- Opening Delimiter -

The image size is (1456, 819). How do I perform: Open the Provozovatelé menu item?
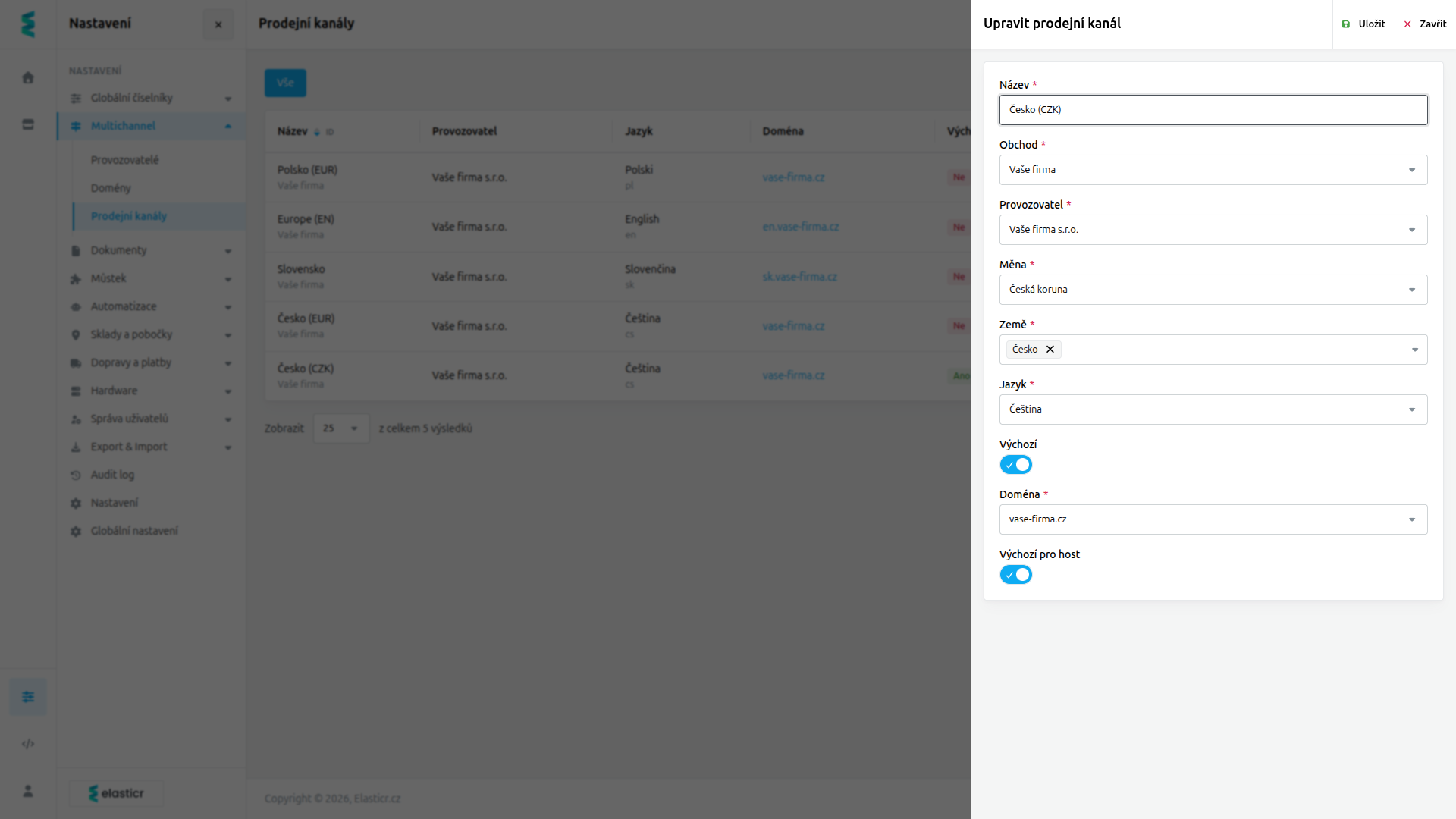pos(125,160)
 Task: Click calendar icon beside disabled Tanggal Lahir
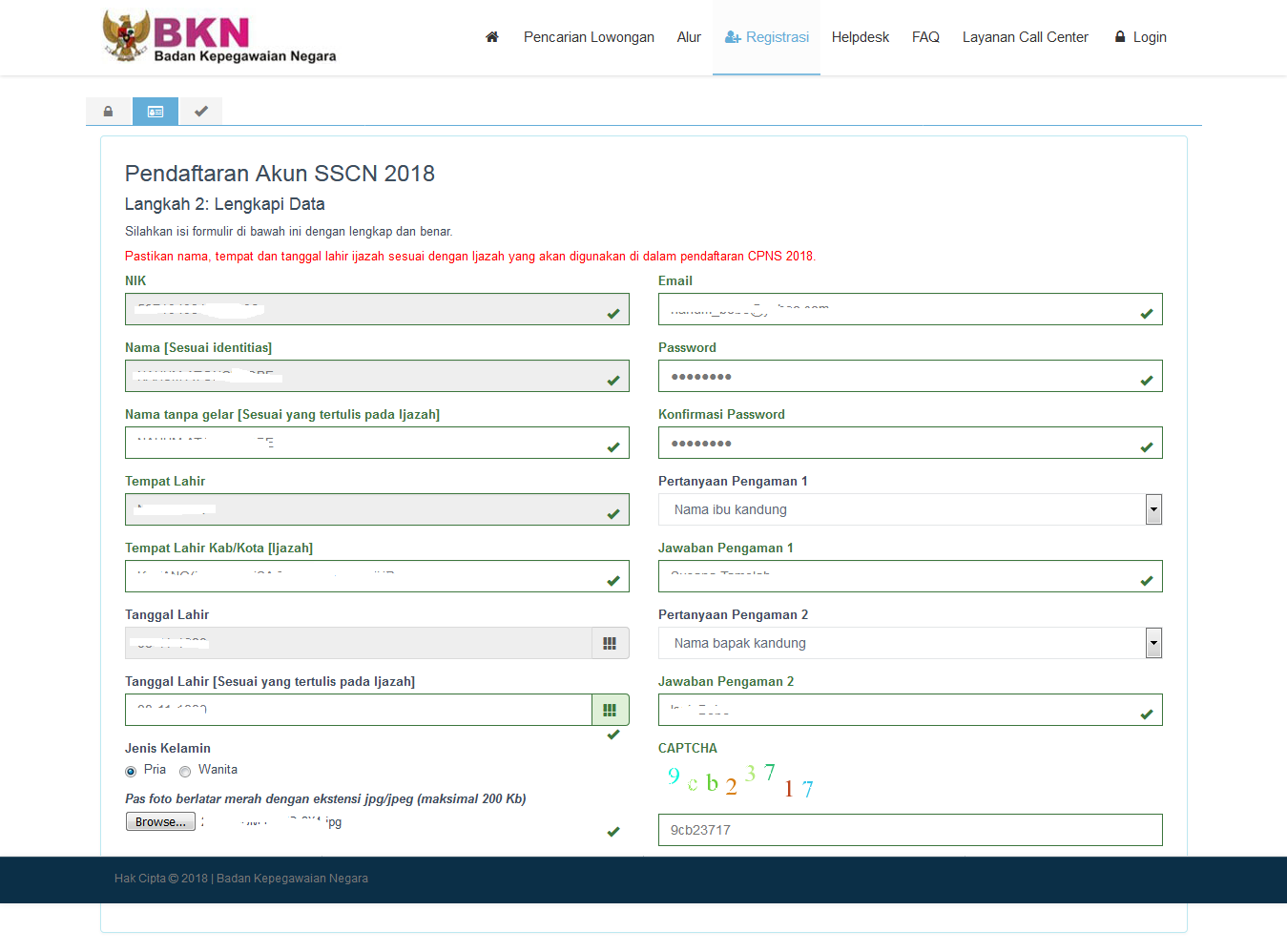[610, 643]
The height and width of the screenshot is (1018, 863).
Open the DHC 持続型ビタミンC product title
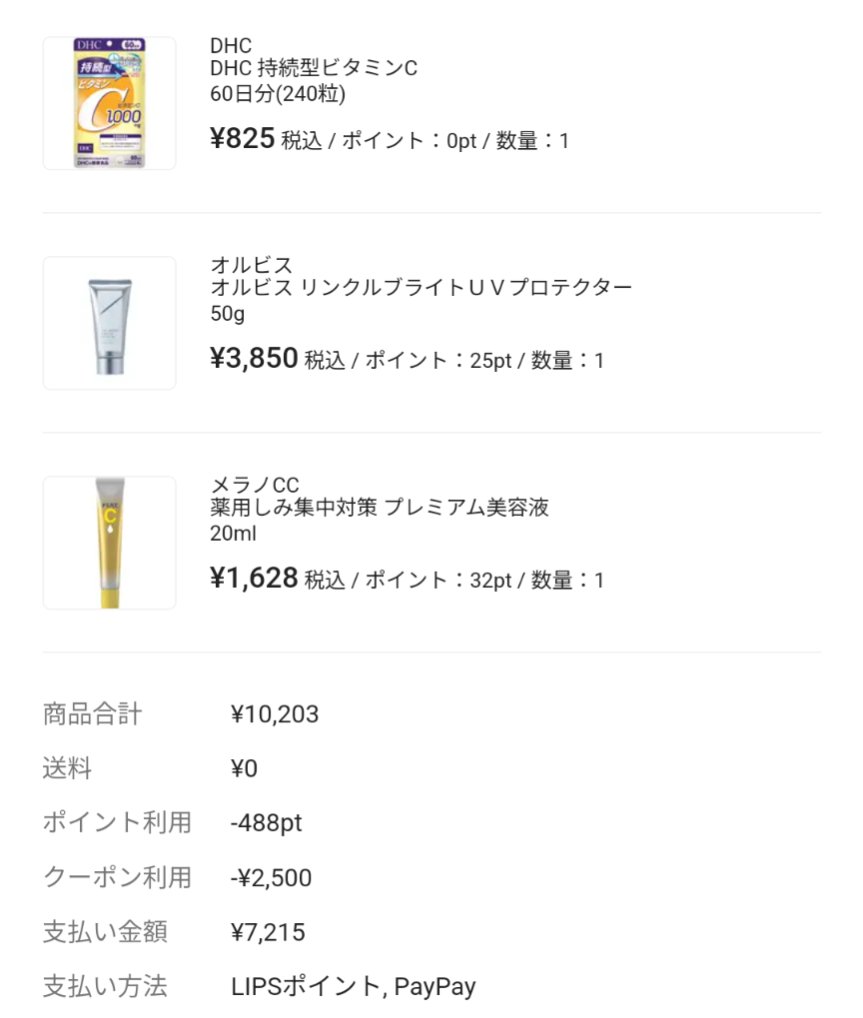coord(313,68)
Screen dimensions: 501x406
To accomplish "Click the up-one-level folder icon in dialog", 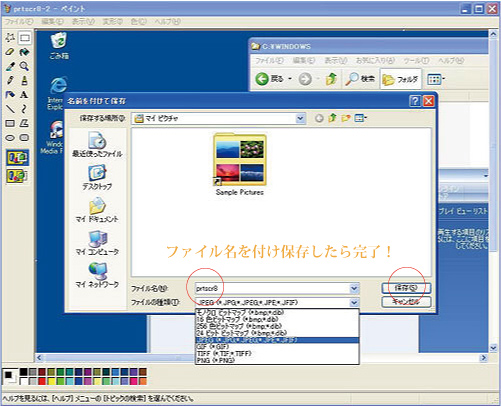I will tap(332, 118).
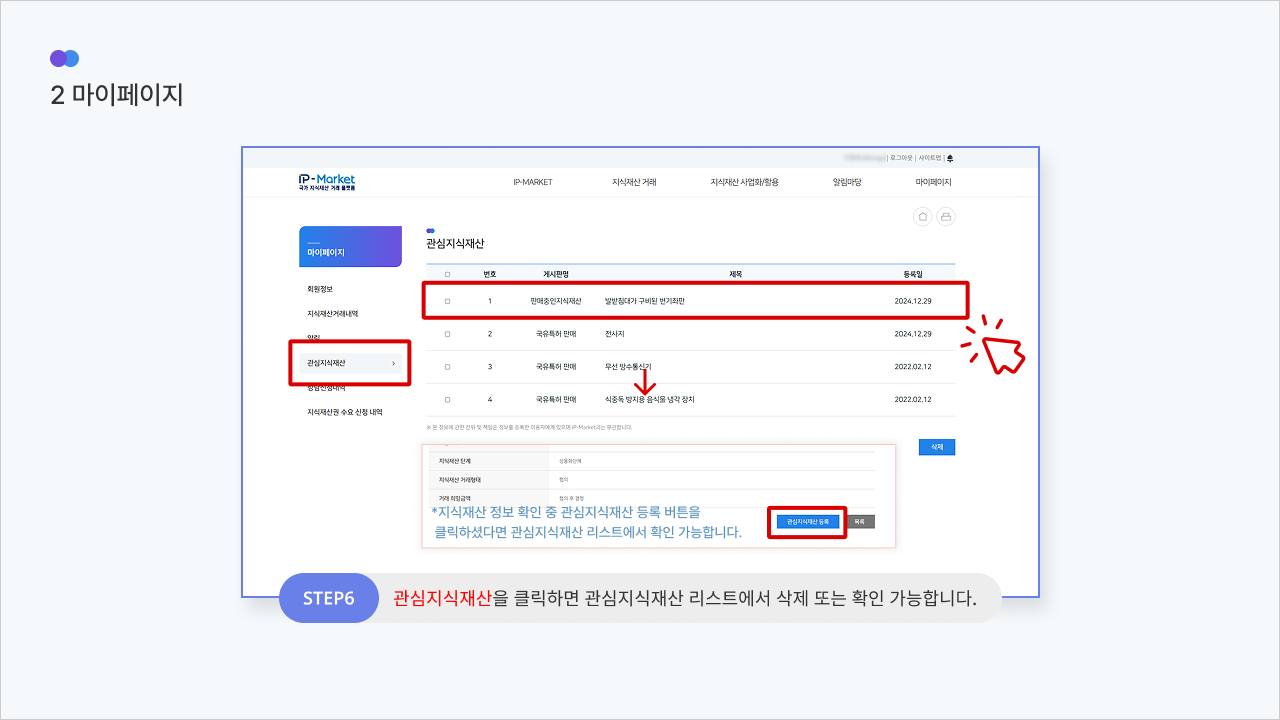The width and height of the screenshot is (1280, 720).
Task: Click the 로그아웃 link
Action: click(901, 158)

- Closing Delimiter -

→ **The problem**
Only the lines starting at the one with "Task: Click calendar" and ending at the one with "Screen dimensions: 501x406" should be printed, each exactly as it appears in the material above; the pictures are to be omitted.

→ **Written answer**
 Task: Click calendar icon beside disabled Tanggal Lahir
[610, 643]
The height and width of the screenshot is (1018, 863).
Open the DHC 持続型ビタミンC product title
coord(313,68)
Screen dimensions: 501x406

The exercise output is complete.